Há algum tempo, tenho notado que está me custando mais para escrever as crônicas. Assim como o “Vida de Caracol” chegou ao fim, o “Troca de Pele” também. Na verdade, pouco antes de viajar para Santiago, já sabia disso. A partir daí, parei de numerar os capítulos e a escrever quase que por disciplina, uma maneira de não perder a mão.
Em paralelo, tenho viajado o que posso e o que não posso. O que também serviu para adiar o fato de entender porque essa dificuldade havia surgido. Conveniente pensar que isso estava acontecendo por falta de tempo, se quando viajo não tenho acesso ao computador, natural que estivesse escrevendo menos, certo?
Claro que não. Primeiro porque não estou escrevendo menos, mas outras coisas. Também não estou saindo menos, o que não justificaria uma possível falta de assunto. Assuntos sobram, falta vontade.
Só ontem me caiu a ficha que as viagens e a falta de vontade de atualizar as crônicas se deviam ao mesmo motivo. Cansei de Madri. E agora?
Na primeira fase das crônicas, equivalente ao primeiro ano que morei na cidade, havia uma curiosidade em ver a realidade com outros olhos, era uma observadora, quase voyeur, havia o otimismo de quem não tem certeza mas acredita que tudo vai dar certo. Na segunda, na transição entre o segundo para o terceiro ano aqui, minha perspectiva era mais realista, não digo negativa e sim mais participativa, não assistia a um filme, era parte dele. Agora já não há grandes mistérios e me custa manter o bom humor.

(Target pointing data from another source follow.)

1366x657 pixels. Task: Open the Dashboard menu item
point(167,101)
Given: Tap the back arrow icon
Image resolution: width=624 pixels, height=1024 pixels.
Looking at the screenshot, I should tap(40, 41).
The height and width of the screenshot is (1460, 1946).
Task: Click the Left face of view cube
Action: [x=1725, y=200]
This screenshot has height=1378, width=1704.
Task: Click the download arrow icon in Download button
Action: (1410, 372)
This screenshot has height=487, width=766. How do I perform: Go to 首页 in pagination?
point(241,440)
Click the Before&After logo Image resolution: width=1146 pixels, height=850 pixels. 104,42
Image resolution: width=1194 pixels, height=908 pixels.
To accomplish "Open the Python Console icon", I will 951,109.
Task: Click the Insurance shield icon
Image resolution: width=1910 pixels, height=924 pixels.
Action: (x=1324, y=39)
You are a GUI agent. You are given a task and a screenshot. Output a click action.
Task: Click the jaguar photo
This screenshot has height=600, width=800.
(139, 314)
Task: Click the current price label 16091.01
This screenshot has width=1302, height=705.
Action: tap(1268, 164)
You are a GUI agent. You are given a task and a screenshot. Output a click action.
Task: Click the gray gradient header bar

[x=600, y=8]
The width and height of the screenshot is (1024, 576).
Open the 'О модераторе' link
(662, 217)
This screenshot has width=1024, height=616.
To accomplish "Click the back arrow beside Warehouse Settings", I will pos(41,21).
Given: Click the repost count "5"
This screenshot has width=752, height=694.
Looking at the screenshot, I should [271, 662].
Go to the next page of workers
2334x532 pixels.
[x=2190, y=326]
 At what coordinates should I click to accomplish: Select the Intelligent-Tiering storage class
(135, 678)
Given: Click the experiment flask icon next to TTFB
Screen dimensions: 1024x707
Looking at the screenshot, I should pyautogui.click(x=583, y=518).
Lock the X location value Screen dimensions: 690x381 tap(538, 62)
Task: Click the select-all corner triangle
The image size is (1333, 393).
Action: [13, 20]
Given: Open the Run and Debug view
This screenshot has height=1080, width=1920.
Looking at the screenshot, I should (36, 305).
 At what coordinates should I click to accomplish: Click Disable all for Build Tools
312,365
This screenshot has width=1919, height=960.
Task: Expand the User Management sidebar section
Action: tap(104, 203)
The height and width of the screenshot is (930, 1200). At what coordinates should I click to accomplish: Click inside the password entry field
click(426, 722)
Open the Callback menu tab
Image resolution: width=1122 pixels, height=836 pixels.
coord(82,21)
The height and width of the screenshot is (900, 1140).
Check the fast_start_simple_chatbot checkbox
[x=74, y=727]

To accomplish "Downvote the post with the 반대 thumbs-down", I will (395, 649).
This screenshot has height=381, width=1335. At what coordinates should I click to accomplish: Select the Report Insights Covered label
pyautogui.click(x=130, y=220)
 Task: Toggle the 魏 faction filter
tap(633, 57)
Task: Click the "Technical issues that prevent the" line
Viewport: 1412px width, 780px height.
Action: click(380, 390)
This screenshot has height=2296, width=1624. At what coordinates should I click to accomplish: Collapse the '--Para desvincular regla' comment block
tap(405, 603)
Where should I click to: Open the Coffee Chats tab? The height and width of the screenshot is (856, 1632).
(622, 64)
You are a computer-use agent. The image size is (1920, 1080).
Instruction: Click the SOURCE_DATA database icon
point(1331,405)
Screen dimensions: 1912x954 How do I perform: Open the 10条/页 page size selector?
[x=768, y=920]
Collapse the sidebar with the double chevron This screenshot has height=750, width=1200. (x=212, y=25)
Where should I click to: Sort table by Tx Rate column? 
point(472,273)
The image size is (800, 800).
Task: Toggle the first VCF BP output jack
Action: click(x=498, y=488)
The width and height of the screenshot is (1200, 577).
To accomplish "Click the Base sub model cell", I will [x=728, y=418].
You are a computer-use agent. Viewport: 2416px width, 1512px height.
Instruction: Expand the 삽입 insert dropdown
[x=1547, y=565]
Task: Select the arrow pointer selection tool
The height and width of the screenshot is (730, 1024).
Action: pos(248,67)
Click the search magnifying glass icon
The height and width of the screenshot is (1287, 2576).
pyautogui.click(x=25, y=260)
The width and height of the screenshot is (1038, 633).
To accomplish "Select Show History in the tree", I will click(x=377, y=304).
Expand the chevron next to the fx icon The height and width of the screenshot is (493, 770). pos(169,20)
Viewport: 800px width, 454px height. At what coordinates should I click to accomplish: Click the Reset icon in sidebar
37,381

Madri é provinciana e os madrileños se orgulham disso. Não provam outras línguas, nem outros sabores. Atrás da máscara da tradição, escondem uma enorme covardia em tentar. Insistem em manter-se na década em que quase foram modernos, como uma paranóia coletiva. Falam bem alto e enfaticamente, mas sempre os mesmos temas, nenhuma surpresa nem coragem. Batem no peito por serem europeus, mas desprezam Portugal e são desprezados pelo resto. Na verdade, se desprezam entre si, na própria Espanha. Descontam suas angústias nos imigrantes, como se nunca houvessem sido um dia, sem perceber como é bom ter uma desculpa fácil para a própria incompetência.
A gente é boa, animada, as qualidades já ressaltei muitas vezes. E por uma razão que ainda não entendo, me dói muito falar mal daqui. Acho que por isso anda me faltando vontade de escrever sobre a cidade. De certa forma, me sinto permitida a falar bem ou mal do meu próprio país, mas qual seria exatamente minha pátria nesse momento?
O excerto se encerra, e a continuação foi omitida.